Child Abuse Victims Feel ‘betrayed’ by Scottish Government Plans

By Chris Marshall
March 22, 2016

Victims abused before 1964 are pushing for compensation. Picture: John Devlin

SURVIVORS of historical child abuse say they feel “betrayed” by the Scottish Government over plans to support victims of attacks dating back more than 50 years.

Campaigners met with education secretary Angela Constance on Monday to push for compensation for those abused earlier than 1964.

The Scottish Government plans to lift the three-year time bar which currently prevents survivors taking civil actions against their alleged abusers.

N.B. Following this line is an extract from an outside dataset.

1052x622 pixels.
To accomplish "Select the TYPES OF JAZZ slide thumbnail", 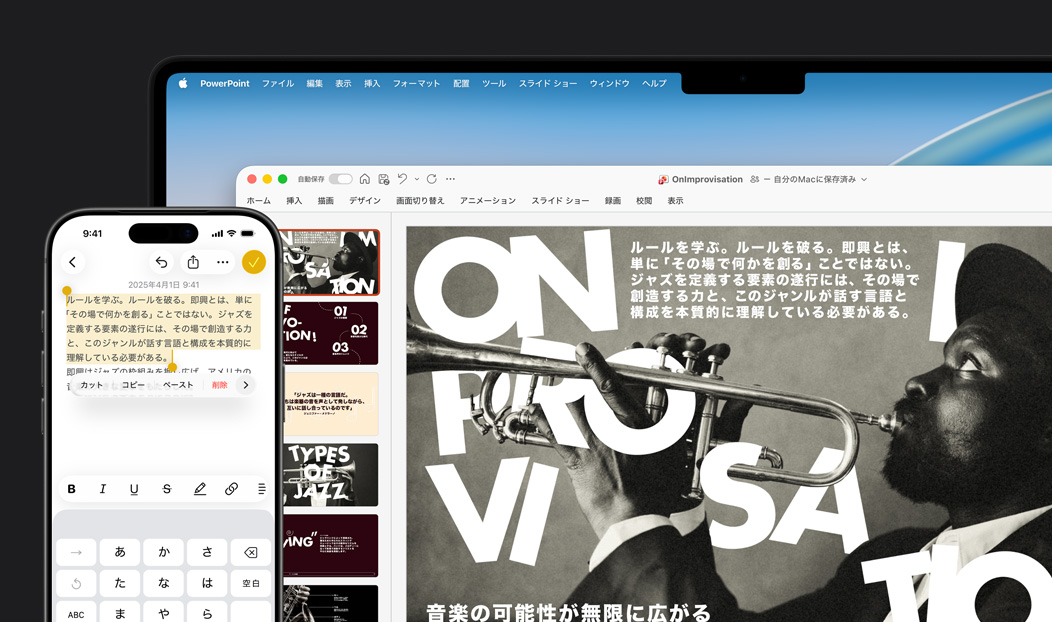I will 330,475.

But the move would not apply to pre-1964 cases, meaning many older survivors would be unable to receive compensation or justice for what happened to them.

Following Monday’s meeting, the group In-Care Abuse Survivors (Incas) expressed disappointment at a Scottish Government offer to provide discretionary payments from a ?13.5 million support fund, which is also funding a number of different initiatives.

Spokesman Alan Draper said the education secretary had “failed miserably” in her promise that pre-1964 survivors would be able to secure compensation equal to those able to take action through the courts.

He said: “After some ten months of deliberations, Ms Constance has come up with a support scheme which was described as discretionary, but she was not able to explain the criteria or how it would operate.